▶ Directions for this task: Copy every one of the records below, keeping each line identical to the original.

▶ Provided information:
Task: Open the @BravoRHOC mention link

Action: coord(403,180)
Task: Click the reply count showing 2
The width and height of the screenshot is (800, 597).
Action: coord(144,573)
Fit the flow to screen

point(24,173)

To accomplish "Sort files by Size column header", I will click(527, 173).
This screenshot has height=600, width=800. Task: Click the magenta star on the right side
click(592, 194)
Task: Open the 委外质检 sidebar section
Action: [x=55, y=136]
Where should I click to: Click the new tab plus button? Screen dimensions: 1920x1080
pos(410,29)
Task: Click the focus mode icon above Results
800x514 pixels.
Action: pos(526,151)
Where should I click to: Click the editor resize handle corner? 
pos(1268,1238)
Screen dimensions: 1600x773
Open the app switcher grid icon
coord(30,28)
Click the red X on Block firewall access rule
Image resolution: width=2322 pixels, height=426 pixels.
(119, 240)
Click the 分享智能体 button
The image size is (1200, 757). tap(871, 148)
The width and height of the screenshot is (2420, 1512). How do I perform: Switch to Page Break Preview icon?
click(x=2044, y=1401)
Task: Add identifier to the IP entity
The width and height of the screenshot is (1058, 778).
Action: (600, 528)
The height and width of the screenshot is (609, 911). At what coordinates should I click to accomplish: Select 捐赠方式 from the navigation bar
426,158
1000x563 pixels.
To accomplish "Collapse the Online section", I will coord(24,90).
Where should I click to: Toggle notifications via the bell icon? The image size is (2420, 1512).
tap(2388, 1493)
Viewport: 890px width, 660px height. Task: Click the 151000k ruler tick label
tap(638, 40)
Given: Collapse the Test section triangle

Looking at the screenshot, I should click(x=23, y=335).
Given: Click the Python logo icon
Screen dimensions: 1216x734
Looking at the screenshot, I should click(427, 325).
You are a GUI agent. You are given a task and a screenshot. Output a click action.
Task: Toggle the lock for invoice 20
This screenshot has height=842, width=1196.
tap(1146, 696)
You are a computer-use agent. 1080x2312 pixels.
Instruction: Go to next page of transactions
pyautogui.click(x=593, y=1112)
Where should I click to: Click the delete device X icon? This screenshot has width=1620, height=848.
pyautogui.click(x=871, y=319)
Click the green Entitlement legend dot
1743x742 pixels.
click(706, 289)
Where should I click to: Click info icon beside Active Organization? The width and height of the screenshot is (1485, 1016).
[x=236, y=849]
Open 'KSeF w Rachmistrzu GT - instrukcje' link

▶ Exercise solution:
Task: Open the @BravoRHOC mention link

Action: coord(403,180)
Task: Click the reply count showing 2
The width and height of the screenshot is (800, 597).
Action: coord(144,573)
Fit the flow to screen

point(24,173)

To accomplish "Sort files by Size column header", I will click(527, 173).
This screenshot has height=600, width=800. Task: Click the magenta star on the right side
click(592, 194)
Task: Open the 委外质检 sidebar section
Action: [x=55, y=136]
Where should I click to: Click the new tab plus button? Screen dimensions: 1920x1080
pos(410,29)
Task: Click the focus mode icon above Results
800x514 pixels.
Action: pos(526,151)
Where should I click to: Click the editor resize handle corner? 
pos(1268,1238)
Screen dimensions: 1600x773
Open the app switcher grid icon
coord(30,28)
Click the red X on Block firewall access rule
Image resolution: width=2322 pixels, height=426 pixels.
(119, 240)
Click the 分享智能体 button
The image size is (1200, 757). tap(871, 148)
The width and height of the screenshot is (2420, 1512). How do I perform: Switch to Page Break Preview icon?
click(x=2044, y=1401)
Task: Add identifier to the IP entity
The width and height of the screenshot is (1058, 778).
Action: (600, 528)
The height and width of the screenshot is (609, 911). At what coordinates should I click to accomplish: Select 捐赠方式 from the navigation bar
426,158
1000x563 pixels.
To accomplish "Collapse the Online section", I will coord(24,90).
Where should I click to: Toggle notifications via the bell icon? The image size is (2420, 1512).
tap(2388, 1493)
Viewport: 890px width, 660px height. Task: Click the 151000k ruler tick label
tap(638, 40)
Given: Collapse the Test section triangle

Looking at the screenshot, I should click(x=23, y=335).
Given: Click the Python logo icon
Screen dimensions: 1216x734
Looking at the screenshot, I should click(427, 325).
You are a GUI agent. You are given a task and a screenshot. Output a click action.
Task: Toggle the lock for invoice 20
This screenshot has height=842, width=1196.
tap(1146, 696)
You are a computer-use agent. 1080x2312 pixels.
Instruction: Go to next page of transactions
pyautogui.click(x=593, y=1112)
Where should I click to: Click the delete device X icon? This screenshot has width=1620, height=848.
pyautogui.click(x=871, y=319)
Click the green Entitlement legend dot
1743x742 pixels.
click(706, 289)
Where should I click to: Click info icon beside Active Organization? The width and height of the screenshot is (1485, 1016).
[x=236, y=849]
Open 'KSeF w Rachmistrzu GT - instrukcje' link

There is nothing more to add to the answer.